_TASK INSTRUCTIONS_.
Among the lines below, how many carry the string "button"? Reply with a number and nothing else.

[SOURCE MATERIAL]

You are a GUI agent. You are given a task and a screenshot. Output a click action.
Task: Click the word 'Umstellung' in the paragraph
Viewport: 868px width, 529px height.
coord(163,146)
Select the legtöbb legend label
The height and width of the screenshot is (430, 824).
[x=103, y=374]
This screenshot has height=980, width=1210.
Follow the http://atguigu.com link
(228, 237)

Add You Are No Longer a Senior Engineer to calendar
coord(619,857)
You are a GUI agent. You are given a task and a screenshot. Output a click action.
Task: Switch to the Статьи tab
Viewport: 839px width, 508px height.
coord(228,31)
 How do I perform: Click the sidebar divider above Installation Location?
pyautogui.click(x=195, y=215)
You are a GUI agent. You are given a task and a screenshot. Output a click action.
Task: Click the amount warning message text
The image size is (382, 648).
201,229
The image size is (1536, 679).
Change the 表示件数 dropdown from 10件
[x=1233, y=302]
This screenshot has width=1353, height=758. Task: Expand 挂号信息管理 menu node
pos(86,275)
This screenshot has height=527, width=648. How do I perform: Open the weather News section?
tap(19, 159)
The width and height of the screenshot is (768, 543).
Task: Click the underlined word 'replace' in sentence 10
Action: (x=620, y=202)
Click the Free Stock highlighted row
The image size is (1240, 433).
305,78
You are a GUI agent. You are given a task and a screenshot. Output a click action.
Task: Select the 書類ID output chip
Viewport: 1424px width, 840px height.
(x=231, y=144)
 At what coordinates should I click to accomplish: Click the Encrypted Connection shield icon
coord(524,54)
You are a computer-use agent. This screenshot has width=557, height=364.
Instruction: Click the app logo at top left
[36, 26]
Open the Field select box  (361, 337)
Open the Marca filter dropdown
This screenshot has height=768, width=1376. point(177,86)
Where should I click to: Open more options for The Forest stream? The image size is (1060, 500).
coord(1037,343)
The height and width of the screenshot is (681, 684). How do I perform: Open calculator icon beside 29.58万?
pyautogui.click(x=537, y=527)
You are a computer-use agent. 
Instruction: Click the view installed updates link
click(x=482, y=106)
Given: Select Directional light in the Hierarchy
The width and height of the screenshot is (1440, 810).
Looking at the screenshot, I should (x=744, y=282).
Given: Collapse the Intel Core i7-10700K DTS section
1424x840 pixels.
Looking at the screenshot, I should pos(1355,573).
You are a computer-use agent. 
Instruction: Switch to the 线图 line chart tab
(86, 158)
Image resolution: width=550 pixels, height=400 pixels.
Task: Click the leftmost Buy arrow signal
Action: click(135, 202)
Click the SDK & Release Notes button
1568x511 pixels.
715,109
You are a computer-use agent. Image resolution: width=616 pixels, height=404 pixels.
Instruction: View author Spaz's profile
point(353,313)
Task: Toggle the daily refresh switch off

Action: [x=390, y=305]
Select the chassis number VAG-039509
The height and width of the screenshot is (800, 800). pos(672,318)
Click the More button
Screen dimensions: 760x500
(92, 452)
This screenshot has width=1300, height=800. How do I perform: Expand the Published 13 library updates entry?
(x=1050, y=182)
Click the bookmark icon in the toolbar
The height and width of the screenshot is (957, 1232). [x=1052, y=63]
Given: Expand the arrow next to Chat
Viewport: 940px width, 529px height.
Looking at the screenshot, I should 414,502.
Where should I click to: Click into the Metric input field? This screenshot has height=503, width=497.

[/SOURCE MATERIAL]

_COMPLETED EXERCISE_.
2